Im Gericht entwickelte sich eine Lehrstunde über die Leistungen der Wissenschaft für Kriminalisten. Demnach stimmen mindestens 26 Gesichtsdetails der zu identifizierenden Person, die eine Sonnenbrille trug, mit den Merkmalen von Holger G. überein. Im Gerichtssaal wurden Fotos des Gesichts an die Wände projiziert, auf denen die Gutachterin zahlreiche Pfeile eingetragen hatte. Nach ihren detailreichen Ausführungen über Hautbesonderheiten, über Mund, Nase und Ohren wagte es niemand der Verfahrensbeteiligten, die geballte Expertise in Zweifel zu ziehen.

Die Bilder belasten nicht nur Holger G. sondern auch Beate Zschäpe

Das Ermittlungsergebnis belastet Holger G., aber auch die Hauptangeklagte Beate Zschäpe. Sie ist sichtlich entspannt auf mehreren Urlaubsfotos aus der Serie zu sehen, unter anderem auf einer Promenade und auf einem Campingplatz. Auf einem Foto ist der Marktplatz von Lübeck zu erkennen. Die Fotos sollen aus dem Sommer 2006 stammen; sie sind erst spät im NSU-Verfahren Thema geworden.

Holger G. hatte in einer Erklärung zu Beginn des Prozesses angegeben, er habe sich bereits 2004 aus der rechten Szene gelöst.

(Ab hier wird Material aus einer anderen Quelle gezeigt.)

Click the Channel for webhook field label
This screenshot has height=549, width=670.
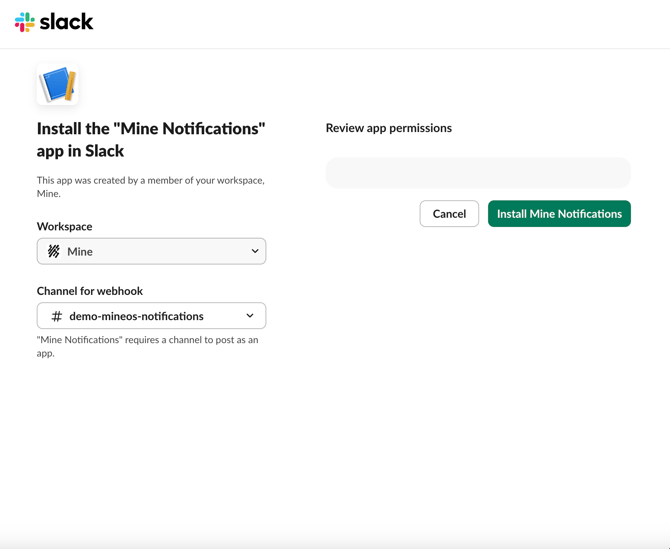tap(90, 291)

Es habe allerdings noch Treffen mit den mutmaßlichen Terroristen Uwe Mundlos, Uwe Böhnhardt und Beate Zschäpe gegeben, diese hätten überwiegend bei ihm zu Hause in Niedersachsen stattgefunden. Zschäpe hatte im Gericht durch ihren Anwalt erklären lassen, in den Jahren 2005 bis 2009 hätten sich Mundlos und Böhnhardt nur allein mit Holger G. getroffen. Es habe keinen gemeinsamen Urlaub mit G. mehr gegeben.

Der Angeklagte soll eine Waffe besorgt haben - doch vom NSU will er nichts gewusst haben

Im Prozess ist G. angeklagt, weil er den NSU mit Ausweispapieren und einer Waffe ausgestattet haben soll. Im Sommer 2006 hatten Mundlos und Böhnhardt nach dem Stand der Ermittlungen bereits neun Migranten ermordet. Holger G. will von den Taten nichts gewusst haben. Er habe dem untergetauchten Trio zwar geholfen, um den dreien nach ihrer Flucht vor der Polizei einen Freundschaftsdienst zu erweisen. Vom NSU und der Bildung einer terroristischen Vereinigung will er jedoch nichts erfahren haben.

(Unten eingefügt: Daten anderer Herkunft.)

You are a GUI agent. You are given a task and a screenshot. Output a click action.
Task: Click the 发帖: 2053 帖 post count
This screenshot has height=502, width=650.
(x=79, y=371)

Holger G. gehörte bereits zum Freundeskreis des Trios in Jena, bevor er nach Niedersachsen zog und weiter Kontakt zu ihm hielt. Noch im Jahr 2011 - wenige Monate, bevor der NSU aufflog - soll es ein Treffen des Trios mit Holger G. gegeben haben. Dabei soll es darum gegangen sein, einen neuen Reisepass für Böhnhardt auf den Namen von G. ausstellen zu lassen, da der bis dahin genutzte Pass seine Gültigkeit verlor. Zschäpe will den Pass für Böhnhardt abgeholt haben.

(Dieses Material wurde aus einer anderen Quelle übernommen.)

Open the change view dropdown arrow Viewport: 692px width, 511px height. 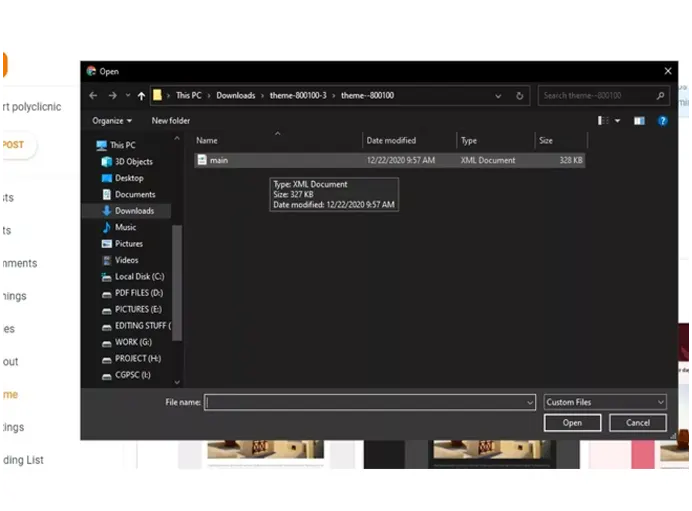[x=617, y=121]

Zschäpes Verteidiger Mathias Grasel kündigte an, er werde kommende Woche und nach der Sommerpause mitteilen, ob und gegebenenfalls wann seine Mandantin noch ausstehende Fragen beantworten werde. Ein psychiatrischer Gutachter und die Nebenkläger hatten zahlreiche Fragen an Zschäpe gestellt.